*Provided passage*:
★ ★ ★ ★

Anyway, here’s a quick guide for those who have been frustrated by expecting that what politicians say should match the way words are used in everyday life:

 

What They Say Meaning
“My understanding is that…” “Someone has told me a bare-faced lie but I’m blaming them if we’re caught.”
“I have no recollection of that.” “I’ve been advised by our legal team that you can’t prove that I knew.”
“I believe that…” “Ok, it’s probably not true, but it sounds better than what you’re suggesting!”
“Mr. X remains a valuable member of our team.” “Yes, all right, he’s a complete nuff-nuff, but he’s part of a powerful faction/has the photos of me at the Christmas Party when I didn’t think I’d become leader.”

★ ★ ★ ★

(Entries for locating words and elements)
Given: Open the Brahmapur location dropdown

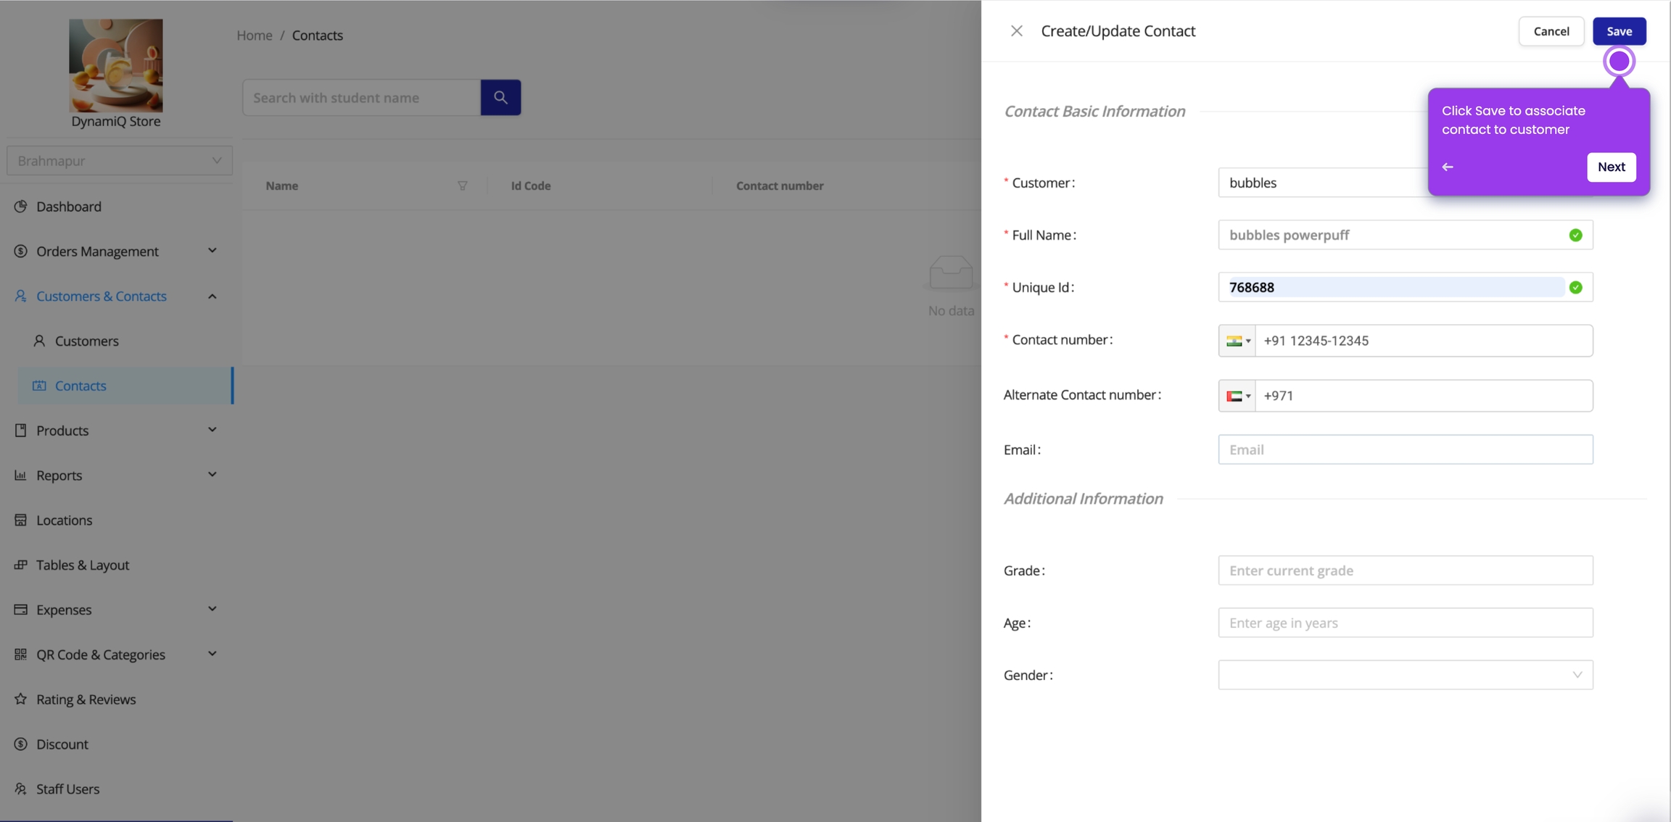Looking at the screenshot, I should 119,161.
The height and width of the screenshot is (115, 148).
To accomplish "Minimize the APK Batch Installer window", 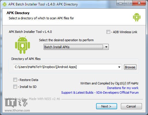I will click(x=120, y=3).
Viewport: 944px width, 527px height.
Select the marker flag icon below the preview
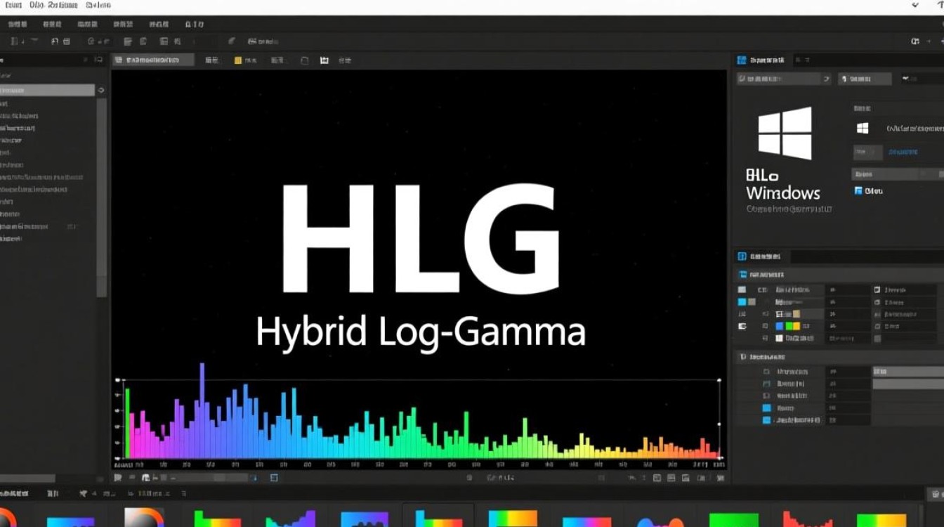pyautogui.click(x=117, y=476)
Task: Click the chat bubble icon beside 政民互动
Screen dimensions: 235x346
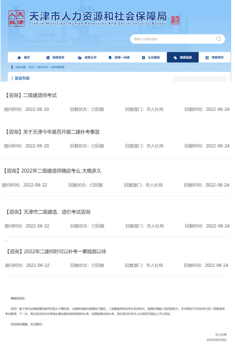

★ ★ ★ ★

*Written exercise*: Extend the guide to what politicians' phrases really mean, picking up after its final entry.

*Solved exercise*:
“I’m happy with the job I’m in.” “The journalist I briefed about the coming spill wasn’t meant to leak it just yet.”
“The fundamentals of the economy are good, even though we’ve had a few hiccups because of conditions overseas!” “We’re in power!”
“The Australian economy is a complete basket-case and this a direct result of the government!” “We’re not in power!”
“I don’t pay attention to the polls.” “Ok, I’m f*cked. But it’s still some time till the next election so there’s always a chance of a miracle. I mean, remember ‘The Tampa’?”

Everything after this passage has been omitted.